Mumbai: India is considering becoming a
signatory to the international convention on nuclear damage
and the Department of Atomic Energy (DAE) is providing
relevant information to the Centre in this regard, a top
nuclear scientist said on Tuesday.
"India becoming signatory to Convention on Supplementary
Compensation for Nuclear Damage (CSC), which has not yet come
into force, is under consideration and we are in the process
of providing information to the government," Atomic Energy
Commission (AEC), Chairman, Dr Srikumar Banerjee said.
"Finally, it will be the decision of Government of
India," he added.
Banerjee was reacting to the independent Congressional
Research Service`s (CRS) latest report on the implementation
of the civilian nuclear deal.
According to Banerjee, CSC will be useful in
`transboundary incidents`. "However, CSC is not in vogue,
still there is nothing concrete," he added.

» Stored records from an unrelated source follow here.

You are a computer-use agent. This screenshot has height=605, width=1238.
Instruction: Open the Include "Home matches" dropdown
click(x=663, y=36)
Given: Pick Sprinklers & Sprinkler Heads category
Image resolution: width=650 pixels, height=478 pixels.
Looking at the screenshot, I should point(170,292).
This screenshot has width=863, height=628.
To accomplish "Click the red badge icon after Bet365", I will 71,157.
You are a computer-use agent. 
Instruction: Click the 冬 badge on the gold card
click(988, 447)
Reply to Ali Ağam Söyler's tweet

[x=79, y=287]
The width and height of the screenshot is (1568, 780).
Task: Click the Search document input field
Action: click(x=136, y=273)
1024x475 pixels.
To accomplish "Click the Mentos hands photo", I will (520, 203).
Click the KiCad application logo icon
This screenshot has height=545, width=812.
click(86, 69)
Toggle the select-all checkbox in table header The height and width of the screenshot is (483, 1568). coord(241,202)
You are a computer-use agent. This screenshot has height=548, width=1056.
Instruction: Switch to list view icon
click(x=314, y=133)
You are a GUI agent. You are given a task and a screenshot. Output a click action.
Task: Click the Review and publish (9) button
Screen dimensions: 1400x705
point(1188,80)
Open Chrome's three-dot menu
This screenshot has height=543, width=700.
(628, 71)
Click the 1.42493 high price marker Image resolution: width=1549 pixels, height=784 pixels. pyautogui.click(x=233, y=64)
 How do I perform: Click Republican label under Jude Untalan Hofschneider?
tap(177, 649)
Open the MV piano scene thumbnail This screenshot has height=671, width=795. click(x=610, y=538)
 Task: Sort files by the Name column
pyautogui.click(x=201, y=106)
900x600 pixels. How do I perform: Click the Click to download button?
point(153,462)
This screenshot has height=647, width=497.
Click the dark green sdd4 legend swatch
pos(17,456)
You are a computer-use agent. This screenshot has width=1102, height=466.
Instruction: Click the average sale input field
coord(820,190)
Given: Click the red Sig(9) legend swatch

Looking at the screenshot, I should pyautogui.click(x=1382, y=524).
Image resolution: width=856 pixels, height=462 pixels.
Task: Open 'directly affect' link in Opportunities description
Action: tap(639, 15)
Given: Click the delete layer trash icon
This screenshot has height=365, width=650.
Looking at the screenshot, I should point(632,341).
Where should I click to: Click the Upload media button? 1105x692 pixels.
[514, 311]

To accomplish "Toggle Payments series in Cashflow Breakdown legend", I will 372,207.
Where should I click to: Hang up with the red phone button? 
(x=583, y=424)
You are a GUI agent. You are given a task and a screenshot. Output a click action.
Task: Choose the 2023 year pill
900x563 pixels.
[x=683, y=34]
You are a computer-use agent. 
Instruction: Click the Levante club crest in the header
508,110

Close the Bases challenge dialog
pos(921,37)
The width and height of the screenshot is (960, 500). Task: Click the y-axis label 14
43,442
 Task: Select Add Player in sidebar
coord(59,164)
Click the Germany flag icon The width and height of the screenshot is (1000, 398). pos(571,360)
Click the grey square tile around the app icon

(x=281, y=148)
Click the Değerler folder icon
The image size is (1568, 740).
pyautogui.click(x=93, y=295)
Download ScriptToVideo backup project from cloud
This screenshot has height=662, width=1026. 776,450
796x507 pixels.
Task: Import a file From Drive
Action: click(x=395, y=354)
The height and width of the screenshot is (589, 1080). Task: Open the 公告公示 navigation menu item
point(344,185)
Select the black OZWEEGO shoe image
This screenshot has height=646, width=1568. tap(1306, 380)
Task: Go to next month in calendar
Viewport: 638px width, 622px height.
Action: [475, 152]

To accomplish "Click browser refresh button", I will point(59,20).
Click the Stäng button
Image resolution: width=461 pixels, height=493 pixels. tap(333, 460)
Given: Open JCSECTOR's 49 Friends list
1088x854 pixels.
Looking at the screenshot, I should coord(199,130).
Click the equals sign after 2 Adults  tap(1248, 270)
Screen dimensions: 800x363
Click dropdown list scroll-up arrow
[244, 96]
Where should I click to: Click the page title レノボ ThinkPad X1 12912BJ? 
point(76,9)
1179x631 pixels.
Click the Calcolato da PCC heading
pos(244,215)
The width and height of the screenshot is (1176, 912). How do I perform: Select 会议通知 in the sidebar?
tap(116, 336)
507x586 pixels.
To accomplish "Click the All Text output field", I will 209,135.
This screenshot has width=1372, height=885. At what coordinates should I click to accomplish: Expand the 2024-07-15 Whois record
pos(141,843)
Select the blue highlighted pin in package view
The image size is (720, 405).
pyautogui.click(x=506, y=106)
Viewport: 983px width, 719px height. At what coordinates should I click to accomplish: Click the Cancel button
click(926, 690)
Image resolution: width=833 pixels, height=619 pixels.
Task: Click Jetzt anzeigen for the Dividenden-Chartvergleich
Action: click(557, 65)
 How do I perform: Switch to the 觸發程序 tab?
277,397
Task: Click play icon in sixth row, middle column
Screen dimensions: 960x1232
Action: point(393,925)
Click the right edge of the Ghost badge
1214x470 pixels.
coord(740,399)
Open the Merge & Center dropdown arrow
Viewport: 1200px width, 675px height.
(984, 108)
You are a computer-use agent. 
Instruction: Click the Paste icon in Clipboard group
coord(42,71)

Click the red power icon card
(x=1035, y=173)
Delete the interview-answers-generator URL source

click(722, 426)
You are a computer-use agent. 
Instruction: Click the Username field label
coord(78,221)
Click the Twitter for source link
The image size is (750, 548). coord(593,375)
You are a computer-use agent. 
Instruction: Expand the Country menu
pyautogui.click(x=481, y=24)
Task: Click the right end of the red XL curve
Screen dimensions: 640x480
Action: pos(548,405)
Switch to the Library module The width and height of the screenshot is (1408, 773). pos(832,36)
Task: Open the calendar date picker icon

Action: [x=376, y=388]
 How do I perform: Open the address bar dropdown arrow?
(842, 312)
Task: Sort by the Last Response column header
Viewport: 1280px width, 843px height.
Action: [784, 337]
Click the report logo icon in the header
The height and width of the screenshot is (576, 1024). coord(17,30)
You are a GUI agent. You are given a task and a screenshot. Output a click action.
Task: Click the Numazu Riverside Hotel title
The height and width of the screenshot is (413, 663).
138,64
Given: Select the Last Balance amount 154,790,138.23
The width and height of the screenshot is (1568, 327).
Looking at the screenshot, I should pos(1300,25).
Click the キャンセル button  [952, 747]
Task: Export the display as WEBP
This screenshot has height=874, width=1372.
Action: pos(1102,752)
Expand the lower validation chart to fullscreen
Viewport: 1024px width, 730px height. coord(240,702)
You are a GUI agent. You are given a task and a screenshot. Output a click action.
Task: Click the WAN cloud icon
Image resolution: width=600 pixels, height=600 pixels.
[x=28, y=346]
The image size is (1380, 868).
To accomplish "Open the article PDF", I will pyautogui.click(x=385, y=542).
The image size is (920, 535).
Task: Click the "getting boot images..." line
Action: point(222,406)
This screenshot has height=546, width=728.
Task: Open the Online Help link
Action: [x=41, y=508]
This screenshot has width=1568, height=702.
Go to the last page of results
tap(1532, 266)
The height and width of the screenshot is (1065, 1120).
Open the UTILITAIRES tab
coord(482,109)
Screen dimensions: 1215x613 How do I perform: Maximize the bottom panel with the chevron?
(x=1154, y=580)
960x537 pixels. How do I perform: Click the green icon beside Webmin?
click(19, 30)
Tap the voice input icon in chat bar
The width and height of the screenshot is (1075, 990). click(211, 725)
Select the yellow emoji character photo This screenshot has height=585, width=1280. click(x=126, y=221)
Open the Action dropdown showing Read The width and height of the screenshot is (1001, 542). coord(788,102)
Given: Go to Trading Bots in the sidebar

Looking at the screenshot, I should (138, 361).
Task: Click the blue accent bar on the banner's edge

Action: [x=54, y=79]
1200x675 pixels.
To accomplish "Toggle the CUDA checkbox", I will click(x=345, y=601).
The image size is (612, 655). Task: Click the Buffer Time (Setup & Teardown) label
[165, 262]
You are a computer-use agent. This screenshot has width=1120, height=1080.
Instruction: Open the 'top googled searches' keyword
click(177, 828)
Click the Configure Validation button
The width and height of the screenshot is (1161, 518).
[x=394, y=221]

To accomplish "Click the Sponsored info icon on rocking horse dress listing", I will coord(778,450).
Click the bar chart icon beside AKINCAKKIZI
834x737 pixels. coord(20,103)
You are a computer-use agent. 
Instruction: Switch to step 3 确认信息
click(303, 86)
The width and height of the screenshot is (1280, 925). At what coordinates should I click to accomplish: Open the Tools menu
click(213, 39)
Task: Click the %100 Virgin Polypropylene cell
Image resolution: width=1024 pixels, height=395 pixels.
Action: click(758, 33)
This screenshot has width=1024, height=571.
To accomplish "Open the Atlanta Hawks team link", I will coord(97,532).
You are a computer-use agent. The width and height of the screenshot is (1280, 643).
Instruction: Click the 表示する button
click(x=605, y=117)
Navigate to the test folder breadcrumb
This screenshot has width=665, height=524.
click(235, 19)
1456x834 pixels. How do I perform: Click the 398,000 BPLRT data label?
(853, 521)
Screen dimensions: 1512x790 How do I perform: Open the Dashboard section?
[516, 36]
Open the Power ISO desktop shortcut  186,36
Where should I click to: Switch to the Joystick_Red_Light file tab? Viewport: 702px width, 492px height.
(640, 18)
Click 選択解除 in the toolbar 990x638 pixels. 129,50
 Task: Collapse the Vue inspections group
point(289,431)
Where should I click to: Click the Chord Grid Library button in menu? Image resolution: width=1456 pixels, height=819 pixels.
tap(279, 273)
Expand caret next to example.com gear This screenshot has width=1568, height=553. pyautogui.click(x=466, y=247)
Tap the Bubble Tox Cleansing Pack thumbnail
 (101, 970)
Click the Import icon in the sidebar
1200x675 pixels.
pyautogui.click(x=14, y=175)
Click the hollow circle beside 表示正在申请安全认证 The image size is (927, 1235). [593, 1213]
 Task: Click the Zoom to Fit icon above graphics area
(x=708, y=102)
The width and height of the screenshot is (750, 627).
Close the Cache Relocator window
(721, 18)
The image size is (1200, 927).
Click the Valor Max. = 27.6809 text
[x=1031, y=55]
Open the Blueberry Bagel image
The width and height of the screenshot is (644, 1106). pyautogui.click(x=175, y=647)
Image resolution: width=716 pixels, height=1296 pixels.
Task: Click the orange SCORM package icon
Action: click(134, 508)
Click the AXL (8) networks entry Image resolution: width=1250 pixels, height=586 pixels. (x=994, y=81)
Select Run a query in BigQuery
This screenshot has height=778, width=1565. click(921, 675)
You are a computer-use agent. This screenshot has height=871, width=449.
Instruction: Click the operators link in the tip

The CRS, a bipartisan research wing of the US Congress`,
in its report said that American companies are unlikely to
engage in nuclear trade with India till it becomes a signatory
So far 13 countries have signed the CSC, and only four,
including the US, have ratified it.
Banerjee said India needed a domestic legislation for
carrying out nuclear power business.
"The recently passed Liability for Nuclear Damage Bill in
the Parliament will go a long way in increasing public
confidence and in creating a predictable environment in which
leading vendors can participate in India`s nuclear programme."